- Angst versus angst
- Symptomen
- Lichamelijk functioneren
- Cognitieve symptomen
- Gedragssymptomen
- Oorzaken
- Behandeling
- Referenties
De angst is een emotionele toestand die verschijnt als een reactie op een onbekend gevaar of een afdruk die als gevaarlijk wordt geïnterpreteerd. Het gaat meestal gepaard met intens psychisch ongemak en kleine veranderingen in het functioneren van het lichaam.
De belangrijkste symptomen van angst zijn een versnelde hartslag, trillingen, overmatig zweten, een beklemmend gevoel op de borst en kortademigheid.
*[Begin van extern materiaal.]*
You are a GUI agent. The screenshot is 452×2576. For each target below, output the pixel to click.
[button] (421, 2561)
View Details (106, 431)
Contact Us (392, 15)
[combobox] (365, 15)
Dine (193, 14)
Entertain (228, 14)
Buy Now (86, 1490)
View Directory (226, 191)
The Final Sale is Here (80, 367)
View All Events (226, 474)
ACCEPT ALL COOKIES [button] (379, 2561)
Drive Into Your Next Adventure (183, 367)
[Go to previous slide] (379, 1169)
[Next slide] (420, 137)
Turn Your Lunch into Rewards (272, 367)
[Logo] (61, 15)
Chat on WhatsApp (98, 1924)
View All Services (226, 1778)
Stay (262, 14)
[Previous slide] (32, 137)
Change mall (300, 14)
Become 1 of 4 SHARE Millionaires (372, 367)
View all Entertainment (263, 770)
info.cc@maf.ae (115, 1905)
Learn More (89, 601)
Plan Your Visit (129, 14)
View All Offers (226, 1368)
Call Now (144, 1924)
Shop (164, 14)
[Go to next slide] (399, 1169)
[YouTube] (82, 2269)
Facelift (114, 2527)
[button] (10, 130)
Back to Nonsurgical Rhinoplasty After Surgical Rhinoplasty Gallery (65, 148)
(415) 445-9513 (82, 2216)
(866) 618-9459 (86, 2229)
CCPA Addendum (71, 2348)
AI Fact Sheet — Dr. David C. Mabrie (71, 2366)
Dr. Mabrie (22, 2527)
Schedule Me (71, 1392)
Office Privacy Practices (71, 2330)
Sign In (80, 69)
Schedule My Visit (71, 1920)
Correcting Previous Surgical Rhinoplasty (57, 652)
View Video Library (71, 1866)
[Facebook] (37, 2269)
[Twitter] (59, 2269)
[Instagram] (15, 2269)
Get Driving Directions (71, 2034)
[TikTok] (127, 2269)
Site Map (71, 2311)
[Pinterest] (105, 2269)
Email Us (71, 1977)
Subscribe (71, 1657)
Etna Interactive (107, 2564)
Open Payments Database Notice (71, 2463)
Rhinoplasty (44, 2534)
Deze sensaties gaan gepaard met een reeks gedachten en een gespannen mentale toestand.
De sensaties die verwijzen naar de angst en de psychologische toestand die worden gegenereerd, verschijnen meestal onverwacht. Evenzo kan het veranderen in een psychopathologie die bekend staat als paniekstoornis wanneer het op een zeer intense en terugkerende manier optreedt.
De oorzaken van leed kunnen zeer divers zijn; er is geen enkele factor die zijn uiterlijk kan veroorzaken.
Angst versus angst
Bij het definiëren en afbakenen van angst is het belangrijk om het te onderscheiden van angst.
Angst is een emotie die op bepaalde momenten verschijnt. Normaal gesproken, wanneer de persoon wordt blootgesteld aan een of ander gevaar dat zijn integriteit bedreigt.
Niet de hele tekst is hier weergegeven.